§ RECORDS TO PROCESS
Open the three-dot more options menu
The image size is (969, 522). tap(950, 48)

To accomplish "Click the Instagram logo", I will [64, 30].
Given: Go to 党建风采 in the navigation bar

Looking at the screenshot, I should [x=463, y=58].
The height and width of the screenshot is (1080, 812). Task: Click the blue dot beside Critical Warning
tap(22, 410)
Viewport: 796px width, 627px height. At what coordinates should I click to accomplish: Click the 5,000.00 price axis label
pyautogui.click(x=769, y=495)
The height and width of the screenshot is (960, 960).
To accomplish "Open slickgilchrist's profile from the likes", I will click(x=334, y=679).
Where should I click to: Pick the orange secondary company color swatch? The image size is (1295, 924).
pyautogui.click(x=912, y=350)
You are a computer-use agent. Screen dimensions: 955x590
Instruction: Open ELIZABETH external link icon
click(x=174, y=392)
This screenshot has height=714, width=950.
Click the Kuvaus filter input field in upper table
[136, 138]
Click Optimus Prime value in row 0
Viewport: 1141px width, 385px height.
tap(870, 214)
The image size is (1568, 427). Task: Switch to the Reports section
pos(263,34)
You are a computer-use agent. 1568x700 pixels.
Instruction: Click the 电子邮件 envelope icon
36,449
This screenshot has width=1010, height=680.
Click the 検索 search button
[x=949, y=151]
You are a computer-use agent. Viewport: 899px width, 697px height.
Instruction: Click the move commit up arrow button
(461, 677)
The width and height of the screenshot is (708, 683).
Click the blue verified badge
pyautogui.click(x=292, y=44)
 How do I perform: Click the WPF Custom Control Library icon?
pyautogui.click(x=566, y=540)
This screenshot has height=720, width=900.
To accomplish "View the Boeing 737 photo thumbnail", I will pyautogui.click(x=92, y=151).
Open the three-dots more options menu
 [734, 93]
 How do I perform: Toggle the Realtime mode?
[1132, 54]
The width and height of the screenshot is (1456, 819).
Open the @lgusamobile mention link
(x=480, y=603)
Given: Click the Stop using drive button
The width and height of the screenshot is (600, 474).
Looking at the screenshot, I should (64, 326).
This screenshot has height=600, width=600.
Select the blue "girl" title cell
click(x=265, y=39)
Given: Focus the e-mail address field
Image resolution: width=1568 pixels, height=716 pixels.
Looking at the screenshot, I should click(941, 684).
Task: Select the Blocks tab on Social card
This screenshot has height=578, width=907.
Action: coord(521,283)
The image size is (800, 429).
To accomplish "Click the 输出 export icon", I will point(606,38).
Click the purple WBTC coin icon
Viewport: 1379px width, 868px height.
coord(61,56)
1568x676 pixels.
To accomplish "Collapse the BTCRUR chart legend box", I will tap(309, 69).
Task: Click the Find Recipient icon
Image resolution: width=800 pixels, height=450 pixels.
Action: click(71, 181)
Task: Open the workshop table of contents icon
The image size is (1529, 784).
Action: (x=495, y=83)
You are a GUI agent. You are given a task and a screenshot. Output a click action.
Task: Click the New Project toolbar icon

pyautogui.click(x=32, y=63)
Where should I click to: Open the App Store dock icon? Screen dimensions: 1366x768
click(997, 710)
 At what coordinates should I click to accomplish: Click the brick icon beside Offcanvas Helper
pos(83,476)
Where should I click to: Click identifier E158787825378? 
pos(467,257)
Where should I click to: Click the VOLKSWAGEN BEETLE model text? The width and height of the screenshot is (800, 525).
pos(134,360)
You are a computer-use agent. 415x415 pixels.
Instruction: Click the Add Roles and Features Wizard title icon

§ EXERCISE GOAL
Return all of the data above, keeping every line exactly as it appears.

§ FINAL ANSWER
Open the three-dot more options menu
The image size is (969, 522). tap(950, 48)

To accomplish "Click the Instagram logo", I will [64, 30].
Given: Go to 党建风采 in the navigation bar

Looking at the screenshot, I should [x=463, y=58].
The height and width of the screenshot is (1080, 812). Task: Click the blue dot beside Critical Warning
tap(22, 410)
Viewport: 796px width, 627px height. At what coordinates should I click to accomplish: Click the 5,000.00 price axis label
pyautogui.click(x=769, y=495)
The height and width of the screenshot is (960, 960).
To accomplish "Open slickgilchrist's profile from the likes", I will click(x=334, y=679).
Where should I click to: Pick the orange secondary company color swatch? The image size is (1295, 924).
pyautogui.click(x=912, y=350)
You are a computer-use agent. Screen dimensions: 955x590
Instruction: Open ELIZABETH external link icon
click(x=174, y=392)
This screenshot has height=714, width=950.
Click the Kuvaus filter input field in upper table
[136, 138]
Click Optimus Prime value in row 0
Viewport: 1141px width, 385px height.
tap(870, 214)
The image size is (1568, 427). Task: Switch to the Reports section
pos(263,34)
You are a computer-use agent. 1568x700 pixels.
Instruction: Click the 电子邮件 envelope icon
36,449
This screenshot has width=1010, height=680.
Click the 検索 search button
[x=949, y=151]
You are a computer-use agent. Viewport: 899px width, 697px height.
Instruction: Click the move commit up arrow button
(461, 677)
The width and height of the screenshot is (708, 683).
Click the blue verified badge
pyautogui.click(x=292, y=44)
 How do I perform: Click the WPF Custom Control Library icon?
pyautogui.click(x=566, y=540)
This screenshot has height=720, width=900.
To accomplish "View the Boeing 737 photo thumbnail", I will pyautogui.click(x=92, y=151).
Open the three-dots more options menu
 [734, 93]
 How do I perform: Toggle the Realtime mode?
[1132, 54]
The width and height of the screenshot is (1456, 819).
Open the @lgusamobile mention link
(x=480, y=603)
Given: Click the Stop using drive button
The width and height of the screenshot is (600, 474).
Looking at the screenshot, I should (64, 326).
This screenshot has height=600, width=600.
Select the blue "girl" title cell
click(x=265, y=39)
Given: Focus the e-mail address field
Image resolution: width=1568 pixels, height=716 pixels.
Looking at the screenshot, I should click(941, 684).
Task: Select the Blocks tab on Social card
This screenshot has height=578, width=907.
Action: coord(521,283)
The image size is (800, 429).
To accomplish "Click the 输出 export icon", I will point(606,38).
Click the purple WBTC coin icon
Viewport: 1379px width, 868px height.
coord(61,56)
1568x676 pixels.
To accomplish "Collapse the BTCRUR chart legend box", I will tap(309, 69).
Task: Click the Find Recipient icon
Image resolution: width=800 pixels, height=450 pixels.
Action: click(71, 181)
Task: Open the workshop table of contents icon
The image size is (1529, 784).
Action: (x=495, y=83)
You are a GUI agent. You are given a task and a screenshot. Output a click action.
Task: Click the New Project toolbar icon

pyautogui.click(x=32, y=63)
Where should I click to: Open the App Store dock icon? Screen dimensions: 1366x768
click(997, 710)
 At what coordinates should I click to accomplish: Click the brick icon beside Offcanvas Helper
pos(83,476)
Where should I click to: Click identifier E158787825378? 
pos(467,257)
Where should I click to: Click the VOLKSWAGEN BEETLE model text? The width and height of the screenshot is (800, 525).
pos(134,360)
You are a computer-use agent. 415x415 pixels.
Instruction: Click the Add Roles and Features Wizard title icon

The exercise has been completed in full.